We had a long old conversation with Random Task on our DeFi Happy Hour show on YouTube, and it became apparent that we should be covering the Hxro Network. One of the biggest selling points for me, personally, was although the founders are some of the most experienced derivatives traders in crypto (both with more than 20 years of TradFi derivatives experience), they are also degens at heart; they have built a full ecosystem in and of itself, with the understanding of what retail and the big money dogs look for. 

We are going to break Hxro Network down into a series of articles because, quite frankly, it would take me a month or two to write it all up (and I don’t fancy doing that, haha). We will cover A Degens Guide to Futures and Options, and A Complete Guide to Hxro Network in other articles, but for now let’s dissect the tokenomic and incentive structure of Hxro Network, and the part that all the degens want to know: how will it make you money and what will the strategies look like?

Again, this is not financial advice, but it is research… 

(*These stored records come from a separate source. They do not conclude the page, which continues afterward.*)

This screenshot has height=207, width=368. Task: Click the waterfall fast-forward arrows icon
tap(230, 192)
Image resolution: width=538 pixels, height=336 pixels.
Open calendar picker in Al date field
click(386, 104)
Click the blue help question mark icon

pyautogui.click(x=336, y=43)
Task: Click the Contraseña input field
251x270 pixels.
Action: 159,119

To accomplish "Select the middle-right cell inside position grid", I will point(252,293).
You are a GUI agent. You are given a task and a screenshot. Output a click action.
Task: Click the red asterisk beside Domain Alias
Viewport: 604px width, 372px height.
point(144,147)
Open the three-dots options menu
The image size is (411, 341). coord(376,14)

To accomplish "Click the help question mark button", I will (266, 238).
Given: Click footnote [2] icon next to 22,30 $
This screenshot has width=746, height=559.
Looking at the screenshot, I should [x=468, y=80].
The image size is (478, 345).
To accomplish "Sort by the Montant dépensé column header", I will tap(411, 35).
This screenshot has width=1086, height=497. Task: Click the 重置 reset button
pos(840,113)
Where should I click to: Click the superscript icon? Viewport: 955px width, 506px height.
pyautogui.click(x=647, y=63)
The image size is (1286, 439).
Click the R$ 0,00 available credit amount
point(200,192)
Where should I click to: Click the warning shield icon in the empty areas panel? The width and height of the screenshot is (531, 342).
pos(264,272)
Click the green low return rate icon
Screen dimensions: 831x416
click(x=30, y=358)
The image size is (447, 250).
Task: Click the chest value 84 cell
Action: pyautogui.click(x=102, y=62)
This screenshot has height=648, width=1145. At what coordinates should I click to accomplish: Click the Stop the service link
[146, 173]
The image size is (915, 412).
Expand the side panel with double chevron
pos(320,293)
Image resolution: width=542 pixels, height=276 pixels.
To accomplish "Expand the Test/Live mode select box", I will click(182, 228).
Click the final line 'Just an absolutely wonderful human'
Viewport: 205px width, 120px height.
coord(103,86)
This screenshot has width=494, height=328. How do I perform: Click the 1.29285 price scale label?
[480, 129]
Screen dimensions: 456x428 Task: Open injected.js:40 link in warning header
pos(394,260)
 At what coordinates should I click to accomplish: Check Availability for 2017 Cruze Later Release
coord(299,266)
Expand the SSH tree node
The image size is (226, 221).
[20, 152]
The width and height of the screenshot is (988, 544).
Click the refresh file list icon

What Is the Hxro Network? 

In short, the Hxro Network is a decentralised derivatives platform that is built on Solana. The network is home to different derivatives products such as Futures (perps and expiring), European Options (majority of crypto options on the market) and more exotic options.

So, it’s a whole network that is solely focused on bringing the biggest trading instruments into the DeFi space, all under one roof. 

Whilst a lot of other projects will focus solely on either spot, perps or options, the Hxro network will allow all of this (and more) to be carried out in one network. Think of the CME but for DeFi… Whilst we may still be several orders of magnitude smaller with regards to volume than the traditional markets, crypto derivatives are still growing in a huge way. 

The Block reported that on-chain Options trading volume had increased over 443% in 2021 alone, with Derebit leading the charge. Although there is something to be said about the natural progression and migration of users to on-chain exchanges too, anecdotally, I have seen a huge wave of people come over to DeFi and at least try the basics out. 

Phantom has on-boarded more than 2m active users in just 6 months following its launch, whilst Metamask came in the order of magnitude higher towards the end of 2021 with around $21m users – quite impressive but we still have a way to go before we enter the big boy leagues. I would hazard a guess that, due to Solana’s notoriously heavy focus on institutional adoption, some of the biggest firms in the business will be dipping their feet into the Hxro Network. 

Hxro Network has seemingly got both sides of the retail and institutions equation balanced, and with an exchange (this is very important, in my opinion). The bulk of its exchange volume is naturally going to come from big money. Now, this doesn’t mean that it should be at the expense of the little guy either: big money, big volume, big protocol/network revenue which is available to all, proportionally to their holdings… as it should be. 

A lot of those focused on the Solana ecosystem come from traditional markets. The Solana co-founder, Anatoly himself has said numerous times that the initial pitch deck included the phrase “Blockchain at Nasdaq speed” (if that isn’t a know-your-customer pitch, I don’t know what is). 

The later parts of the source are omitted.